Le lien avec l’institution militaire se créée dès la prise d’effet du contrat d’engagement. Ce lien régulier est rompu dès que le militaire quitte son corps sans autorisation ou qu’il ne le rejoint pas dans les délais légaux.
Le militaire est considéré en absence irrégulière dès le moment où son absence est constatée et jusqu’à l’expiration d’un délai de grâce. Ce délai de grâce commence à courir le lendemain du jour où cette absence est constatée ou le lendemain du dernier jour prévu d’une permission, d’un congé ou d’une mission. A l’issue, le militaire est placé en situation de désertion.
Ce délai de grâce varie selon les circonstances de la désertion. L’article L.321-2 du code de justice militaire précise que, pour les déserteurs dits « à l’intérieur » en temps de paix, c’est-à-dire les militaires dont la formation de rattachement se situe sur le territoire de la République, le délai varie de 0 à 6 jours. Pour les déserteurs dits « à l’extérieur » en temps de paix, c’est-à-dire les militaires basés à l’étranger, l’article L321-5 du même code précise que ce délai varie de 0 à 3 jours. Qu’il s’agisse de désertions à l’intérieur ou à l’extérieur, ces délais de grâce sont réduits en temps de guerre.
La majorité de faits de désertion rencontrés sont consécutifs à une absence sans autorisation, à un non-retour à l’issue d’une permission ou d’un congé. Dans ces cas, le délai de grâce prévu par la loi est de 6 jours.

Peu importe le type de désertion, l’unité procèdera à la suspension de la solde du militaire dès le premier jour de son absence.

Le militaire en position de désertion s’expose à des sanctions disciplinaires pouvant aboutir à la résiliation de son contrat d’engagement ou à la radiation des cadres et ce, conformément à l’article R.4137-92 du code de la défense.  Avant de prononcer une telle décision, l’autorité militaire adresse au militaire une mise en demeure, par lettre recommandée avec accusé réception, à sa dernière adresse connue lui enjoignant de rejoindre sa formation afin de régulariser sa situation et lui indiquant les conséquences disciplinaires de son abandon de poste.

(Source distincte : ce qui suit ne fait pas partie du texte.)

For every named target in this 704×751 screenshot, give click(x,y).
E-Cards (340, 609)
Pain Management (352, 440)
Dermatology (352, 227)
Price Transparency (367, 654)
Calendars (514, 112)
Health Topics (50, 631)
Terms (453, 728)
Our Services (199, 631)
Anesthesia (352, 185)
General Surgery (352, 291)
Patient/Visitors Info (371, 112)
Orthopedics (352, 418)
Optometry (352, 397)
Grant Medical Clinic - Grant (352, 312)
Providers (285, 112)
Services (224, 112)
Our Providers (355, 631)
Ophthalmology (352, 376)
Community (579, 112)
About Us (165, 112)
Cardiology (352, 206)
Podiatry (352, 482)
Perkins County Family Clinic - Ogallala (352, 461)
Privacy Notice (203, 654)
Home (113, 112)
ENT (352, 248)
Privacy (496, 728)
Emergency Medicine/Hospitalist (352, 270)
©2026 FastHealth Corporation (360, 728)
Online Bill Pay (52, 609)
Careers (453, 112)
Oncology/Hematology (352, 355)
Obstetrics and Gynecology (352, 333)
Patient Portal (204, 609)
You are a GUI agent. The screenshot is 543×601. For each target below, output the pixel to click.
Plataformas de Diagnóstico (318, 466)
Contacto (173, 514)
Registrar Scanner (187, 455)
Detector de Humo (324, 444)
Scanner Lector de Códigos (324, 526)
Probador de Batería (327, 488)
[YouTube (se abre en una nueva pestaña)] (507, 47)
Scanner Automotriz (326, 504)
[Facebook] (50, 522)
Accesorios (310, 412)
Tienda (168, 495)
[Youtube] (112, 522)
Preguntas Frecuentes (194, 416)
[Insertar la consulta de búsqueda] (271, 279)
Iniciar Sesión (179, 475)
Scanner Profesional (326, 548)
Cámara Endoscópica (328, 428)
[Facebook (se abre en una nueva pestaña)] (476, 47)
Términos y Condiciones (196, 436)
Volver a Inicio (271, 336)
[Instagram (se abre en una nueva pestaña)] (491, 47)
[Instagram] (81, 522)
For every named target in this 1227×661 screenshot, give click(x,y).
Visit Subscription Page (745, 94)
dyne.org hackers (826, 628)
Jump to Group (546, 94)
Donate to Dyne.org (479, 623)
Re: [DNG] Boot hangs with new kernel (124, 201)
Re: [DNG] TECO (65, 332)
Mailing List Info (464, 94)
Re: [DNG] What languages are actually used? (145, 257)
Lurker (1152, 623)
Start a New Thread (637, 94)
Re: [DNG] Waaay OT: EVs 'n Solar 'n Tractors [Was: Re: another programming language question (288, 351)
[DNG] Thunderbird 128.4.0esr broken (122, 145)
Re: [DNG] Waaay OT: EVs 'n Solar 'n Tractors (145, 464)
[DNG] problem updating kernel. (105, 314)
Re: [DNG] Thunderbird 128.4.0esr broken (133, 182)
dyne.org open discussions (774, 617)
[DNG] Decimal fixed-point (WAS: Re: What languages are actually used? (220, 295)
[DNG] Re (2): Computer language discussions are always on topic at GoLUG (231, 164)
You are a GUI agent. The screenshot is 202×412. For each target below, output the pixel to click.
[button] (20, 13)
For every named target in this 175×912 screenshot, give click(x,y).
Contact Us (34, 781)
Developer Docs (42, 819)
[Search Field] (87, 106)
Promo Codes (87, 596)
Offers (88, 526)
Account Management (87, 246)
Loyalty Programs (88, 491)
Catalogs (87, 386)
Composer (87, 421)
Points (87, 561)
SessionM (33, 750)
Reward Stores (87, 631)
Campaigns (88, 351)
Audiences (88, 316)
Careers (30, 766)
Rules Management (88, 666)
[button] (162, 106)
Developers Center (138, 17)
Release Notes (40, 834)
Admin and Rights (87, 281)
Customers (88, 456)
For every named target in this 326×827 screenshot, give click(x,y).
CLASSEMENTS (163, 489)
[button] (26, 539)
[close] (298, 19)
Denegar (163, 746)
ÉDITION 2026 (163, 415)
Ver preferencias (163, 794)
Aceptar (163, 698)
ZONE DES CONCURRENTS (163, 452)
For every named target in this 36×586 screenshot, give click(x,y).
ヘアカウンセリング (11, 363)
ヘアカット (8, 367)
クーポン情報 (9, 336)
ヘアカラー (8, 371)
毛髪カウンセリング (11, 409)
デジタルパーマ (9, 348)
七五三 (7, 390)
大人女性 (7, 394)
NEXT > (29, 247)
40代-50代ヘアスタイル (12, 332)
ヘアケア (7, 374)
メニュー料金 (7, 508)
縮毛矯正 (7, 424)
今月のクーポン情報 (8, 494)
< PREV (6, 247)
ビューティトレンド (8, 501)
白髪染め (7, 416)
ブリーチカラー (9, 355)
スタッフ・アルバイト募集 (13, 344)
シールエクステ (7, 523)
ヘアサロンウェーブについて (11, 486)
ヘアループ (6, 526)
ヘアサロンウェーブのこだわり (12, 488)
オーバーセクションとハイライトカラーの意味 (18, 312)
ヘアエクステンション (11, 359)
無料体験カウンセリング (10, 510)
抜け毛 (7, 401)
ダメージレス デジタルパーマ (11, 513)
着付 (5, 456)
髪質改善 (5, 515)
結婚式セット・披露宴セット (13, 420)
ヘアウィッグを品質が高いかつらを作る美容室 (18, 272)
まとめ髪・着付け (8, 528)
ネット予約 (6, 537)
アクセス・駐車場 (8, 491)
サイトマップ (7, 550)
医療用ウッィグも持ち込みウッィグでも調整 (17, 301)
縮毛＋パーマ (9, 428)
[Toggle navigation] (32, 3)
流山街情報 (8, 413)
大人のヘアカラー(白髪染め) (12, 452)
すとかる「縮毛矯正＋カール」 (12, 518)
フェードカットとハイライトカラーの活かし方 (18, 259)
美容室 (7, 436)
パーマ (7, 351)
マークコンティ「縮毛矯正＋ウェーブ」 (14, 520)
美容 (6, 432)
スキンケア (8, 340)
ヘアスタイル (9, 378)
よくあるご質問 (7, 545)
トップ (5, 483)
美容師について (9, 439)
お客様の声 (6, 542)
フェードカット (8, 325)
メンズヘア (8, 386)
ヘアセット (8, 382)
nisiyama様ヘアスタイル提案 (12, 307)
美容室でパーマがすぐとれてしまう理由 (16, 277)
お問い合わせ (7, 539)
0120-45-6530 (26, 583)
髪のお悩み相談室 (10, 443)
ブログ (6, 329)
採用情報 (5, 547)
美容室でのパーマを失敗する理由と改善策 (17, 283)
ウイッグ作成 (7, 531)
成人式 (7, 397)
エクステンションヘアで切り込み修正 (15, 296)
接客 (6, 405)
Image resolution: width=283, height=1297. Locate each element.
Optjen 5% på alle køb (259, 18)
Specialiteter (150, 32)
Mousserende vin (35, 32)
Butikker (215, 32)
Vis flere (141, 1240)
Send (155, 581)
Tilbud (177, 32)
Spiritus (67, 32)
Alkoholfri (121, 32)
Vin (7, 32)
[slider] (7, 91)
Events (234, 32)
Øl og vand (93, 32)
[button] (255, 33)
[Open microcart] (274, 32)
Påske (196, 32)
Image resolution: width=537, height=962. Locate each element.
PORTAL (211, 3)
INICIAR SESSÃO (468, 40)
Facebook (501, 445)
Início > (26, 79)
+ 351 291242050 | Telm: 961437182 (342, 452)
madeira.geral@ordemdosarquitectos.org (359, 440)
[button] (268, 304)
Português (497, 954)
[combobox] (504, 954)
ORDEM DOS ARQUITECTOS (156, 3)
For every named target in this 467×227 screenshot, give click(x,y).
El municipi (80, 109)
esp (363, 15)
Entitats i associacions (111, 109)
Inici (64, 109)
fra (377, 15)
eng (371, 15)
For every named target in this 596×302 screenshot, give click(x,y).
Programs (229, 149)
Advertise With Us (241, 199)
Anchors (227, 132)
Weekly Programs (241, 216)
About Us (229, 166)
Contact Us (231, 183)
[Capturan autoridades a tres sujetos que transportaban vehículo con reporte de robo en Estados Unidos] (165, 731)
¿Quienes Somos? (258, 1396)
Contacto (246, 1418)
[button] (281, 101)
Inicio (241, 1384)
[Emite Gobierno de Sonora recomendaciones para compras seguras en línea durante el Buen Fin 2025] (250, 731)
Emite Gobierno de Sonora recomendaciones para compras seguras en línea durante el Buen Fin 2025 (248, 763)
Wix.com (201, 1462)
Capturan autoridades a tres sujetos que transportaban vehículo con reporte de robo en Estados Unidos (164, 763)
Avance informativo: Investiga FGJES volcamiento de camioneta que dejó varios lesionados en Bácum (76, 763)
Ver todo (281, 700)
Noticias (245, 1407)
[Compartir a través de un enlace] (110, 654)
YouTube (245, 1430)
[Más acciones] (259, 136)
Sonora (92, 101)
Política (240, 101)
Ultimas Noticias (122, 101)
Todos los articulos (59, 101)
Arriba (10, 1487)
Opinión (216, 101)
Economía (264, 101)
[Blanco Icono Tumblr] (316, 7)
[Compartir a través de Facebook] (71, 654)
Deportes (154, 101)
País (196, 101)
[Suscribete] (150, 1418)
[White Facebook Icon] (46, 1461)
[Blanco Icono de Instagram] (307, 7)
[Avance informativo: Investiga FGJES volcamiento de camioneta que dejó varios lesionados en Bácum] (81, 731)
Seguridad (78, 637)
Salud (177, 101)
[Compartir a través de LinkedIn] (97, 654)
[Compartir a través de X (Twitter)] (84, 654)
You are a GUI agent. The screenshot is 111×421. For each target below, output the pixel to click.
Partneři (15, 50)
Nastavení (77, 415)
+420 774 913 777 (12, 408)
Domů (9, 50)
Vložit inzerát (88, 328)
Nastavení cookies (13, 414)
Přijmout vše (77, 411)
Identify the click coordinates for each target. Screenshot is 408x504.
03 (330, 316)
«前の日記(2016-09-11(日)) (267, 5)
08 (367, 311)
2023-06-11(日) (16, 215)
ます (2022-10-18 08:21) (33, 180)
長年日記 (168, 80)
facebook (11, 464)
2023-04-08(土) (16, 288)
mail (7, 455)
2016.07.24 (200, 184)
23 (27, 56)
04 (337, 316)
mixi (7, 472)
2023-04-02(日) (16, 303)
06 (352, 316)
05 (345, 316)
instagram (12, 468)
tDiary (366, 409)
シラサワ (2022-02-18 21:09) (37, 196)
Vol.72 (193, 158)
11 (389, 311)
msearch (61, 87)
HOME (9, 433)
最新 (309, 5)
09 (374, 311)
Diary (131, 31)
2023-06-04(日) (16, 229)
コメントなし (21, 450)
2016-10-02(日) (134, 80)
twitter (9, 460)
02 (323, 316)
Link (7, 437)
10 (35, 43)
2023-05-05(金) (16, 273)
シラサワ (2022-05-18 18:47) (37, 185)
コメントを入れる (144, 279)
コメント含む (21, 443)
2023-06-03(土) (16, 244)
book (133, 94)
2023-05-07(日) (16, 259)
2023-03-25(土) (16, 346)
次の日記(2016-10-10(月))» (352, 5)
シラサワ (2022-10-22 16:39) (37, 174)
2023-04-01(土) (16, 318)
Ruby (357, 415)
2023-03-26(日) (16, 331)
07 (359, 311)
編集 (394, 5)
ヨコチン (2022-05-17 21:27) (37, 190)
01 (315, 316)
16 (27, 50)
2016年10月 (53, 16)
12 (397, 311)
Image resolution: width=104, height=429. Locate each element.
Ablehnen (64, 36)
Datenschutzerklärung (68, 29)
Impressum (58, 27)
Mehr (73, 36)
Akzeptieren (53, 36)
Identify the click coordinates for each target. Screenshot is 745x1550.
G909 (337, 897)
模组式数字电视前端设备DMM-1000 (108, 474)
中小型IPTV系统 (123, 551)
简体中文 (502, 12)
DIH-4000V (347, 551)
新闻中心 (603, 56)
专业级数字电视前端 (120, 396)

Parallèlement à toute procédure disciplinaire, la désertion étant une infraction militaire prévue et réprimée par le code de justice militaire, les faits sont dénoncés au procureur de la République qui est susceptible d’engager des poursuites à l’encontre du militaire concerné.
Tout militaire se rendant coupable de faits de « désertion à l’intérieur en temps de paix » encourt une peine d’emprisonnement pouvant aller jusqu’à trois ans d’emprisonnement. En ce qui concerne les désertions commises « à l’étranger en temps de paix », elles sont punies d’emprisonnement pouvant atteindre un maximum de cinq années. Ces taux sont aggravés dès lors que les faits sont commis en temps de guerre ou sur un territoire sur lequel l’état de siège ou l’état d’urgence a été proclamé.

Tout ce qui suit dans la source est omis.